Jouer sur l'émotion et
l'impressionnant restent un caractéristique majeure de ces programmes. Les
réalisateurs cherchent ce qui attire le téléspectateur et veulent atteindre
des records d'audience. Ils ne veulent pas à tout prix dépeindre un univers
réel avec le risque qu'il ne soit pas assez palpitant.
// Virginie Tiberghien
(1) “Séries télé : quand l'hôpital fascine le
téléspectateur”, AFP, 1er avril 2010.
(2) Analyse menée par le Centre d'Information sur les médias
: www.cim.be
(3) “La réalité si je mens. Analyse critique de la
télé-réalité” • Média Animation asbl • 116 p. • 14 EUR.
www.media-animation.be
Et
les séries médicales françaises? |
Moins populaires
que les séries médicales américaines, les productions françaises sur
le milieu médical existent bel et bien. Le second degré est même au
rendez-vous avec H, une série avec les humoristes Eric, Ramzy et
Jamel Debbouzze. Complètement loufoque, elle balade le
téléspectateur dans les couloirs d'un hôpital où des médecins et
infirmiers n'ont aucune compétence médicale et passent leurs temps à
faire des blagues et à enchaîner les fautes professionnelles. |
Dans un genre moins comique, L'Hôpital n'a pas rencontré le
succès escompté. Cette série se rapprochait de son homologue
américain, Grey's anatomy mais n'en était qu'un mauvais plagiat.
Elle a vite été retirée de la programmation des chaînes. Equipe
médicale d'urgences a davantage séduit le public. En réalisant
une série sur le SAMU, les Français innovaient par rapport aux
Américains chez qui ce genre de service n'existe pas (cfr. article
ci-contre). |
Des maladies spectaculaires font le show
Les
romances dans les hôpitaux, ça marche! “Le public de ce genre de séries
est principalement jeune, observe Yves Collard, formateur à Média
Animation. Ce
spectateur est cantonné dans un rôle d'observateur. Il est comme dans un
zoo: même s'il ne comprend pas tout ce que les personnages se disent, il
regarde attentivement un monde sécurisant. Malgré le climat de stress qui
règne et les maladies graves traitées, le milieu hospitalier est présenté
comme un cocon où l'on est en sécurité. Dehors, c'est toujours le chaos, y
compris au point de vue météorologique. Les jeunes téléspectateurs se voient
alors rassurés et peuvent faire un parallélisme avec les remous de leur vie.
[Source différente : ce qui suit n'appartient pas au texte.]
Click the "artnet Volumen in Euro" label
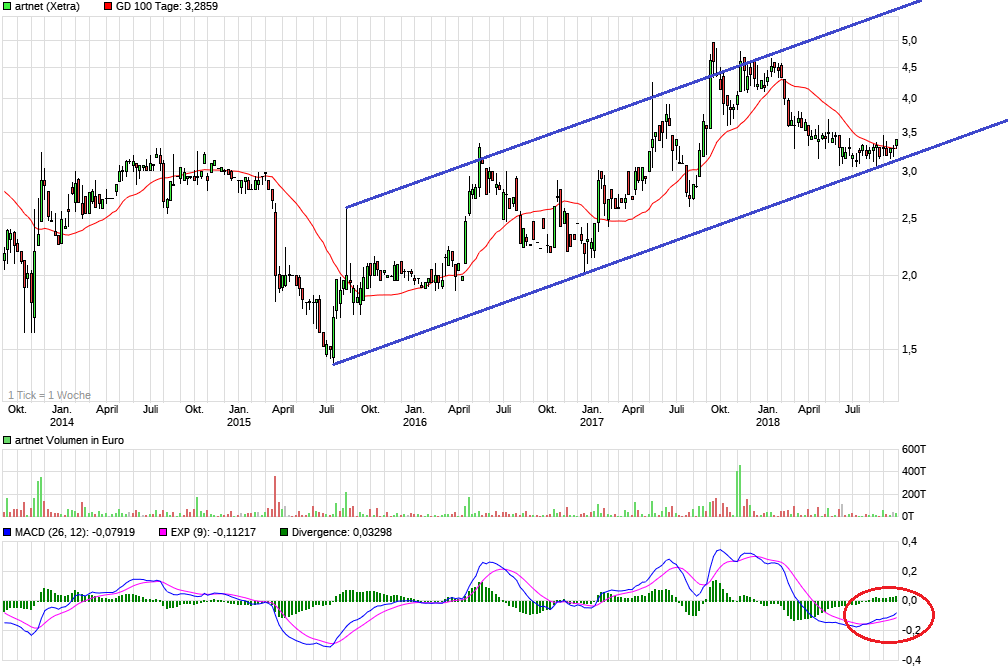tap(69, 440)
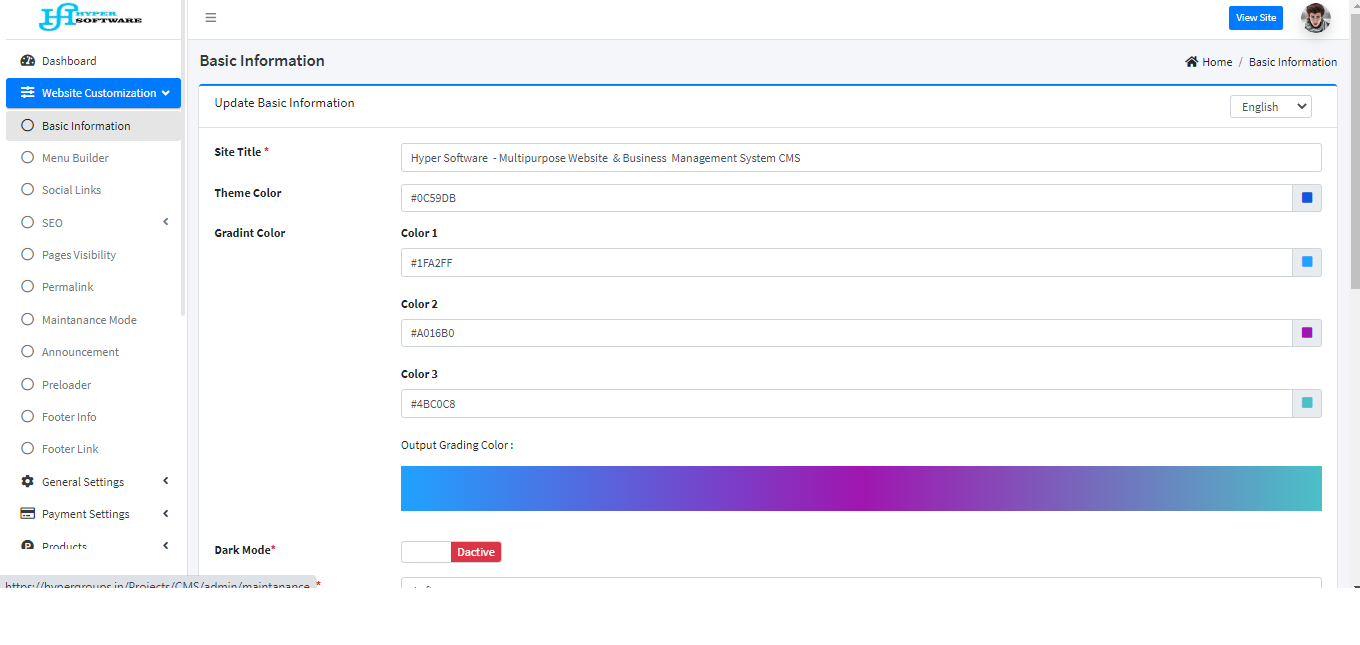The image size is (1360, 645).
Task: Click the Basic Information breadcrumb link
Action: coord(1292,62)
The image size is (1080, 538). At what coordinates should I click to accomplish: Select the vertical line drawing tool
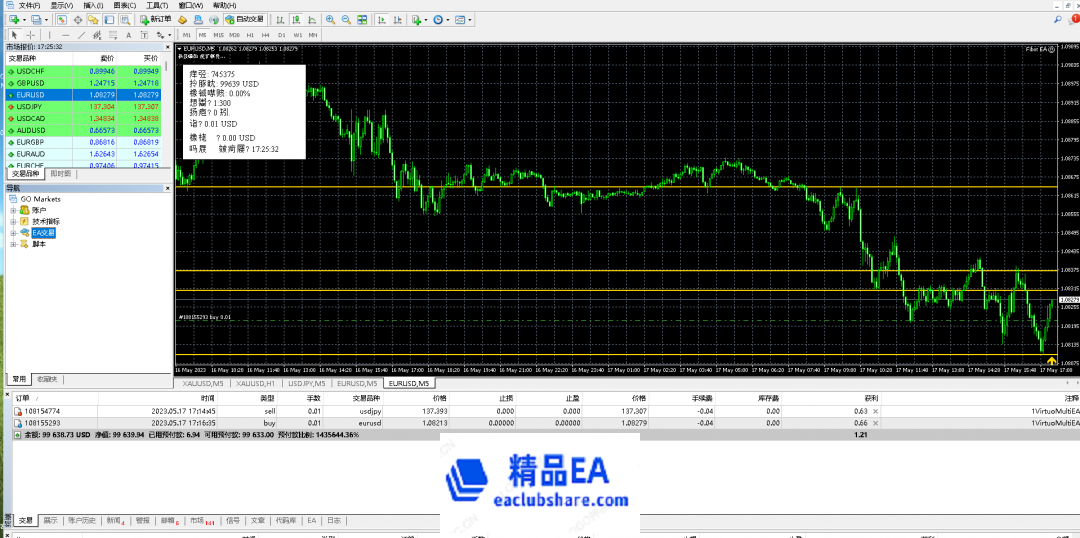(47, 34)
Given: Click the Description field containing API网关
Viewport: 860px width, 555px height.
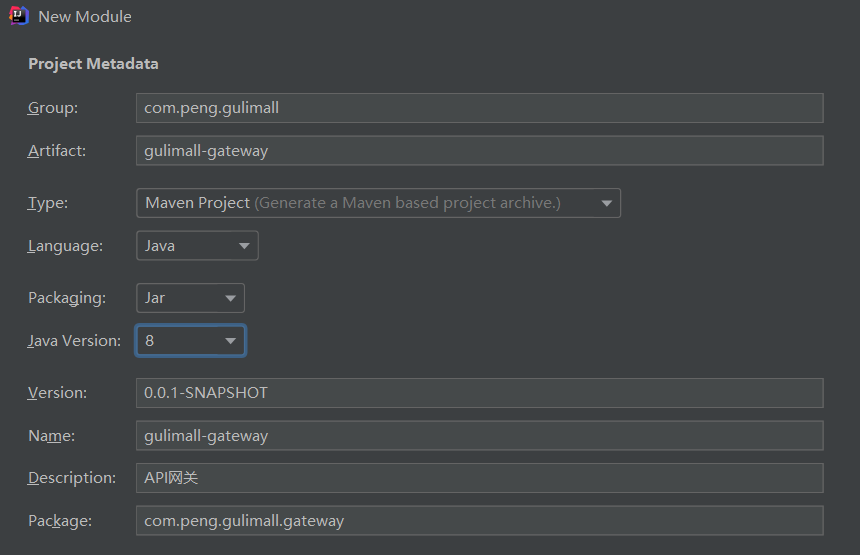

Les équipes médicales, héroïnes des séries sont très ‘adolescentes’ dans
leur vie sentimentale, leurs relations et réactions…” Les personnages
ont les mêmes préoccupations que leur public: les tensions amoureuses,
l'apprentissage du métier… Les jeunes s’identifient donc à leurs héros.
“Le succès est moindre chez les plus âgés, continue Yves Collard. Car eux se
reconnaissent dans les personnes malades sur les lits d'hôpitaux.”
Le formateur rapproche
également la construction de ces séries de celle des émissions de
téléréalité. “Ces histoires montrent ce qu'un œil ne pourrait pas voir.
Le téléspectateur se sent alors tout puissant dans un monde qu'il connait
peu. Et nous retrouvons aussi les éléments qui font une bonne téléréalité :
un bon casting, une bonne mise en scène, des maladies télégéniques,
extraordinaires et impressionnantes… On se rend compte qu'on est loin de la
vraie vie des urgences car en réalité, beaucoup de cas qui arrivent dans ce
service chez nous ne sont pas de 'vraies' urgences”.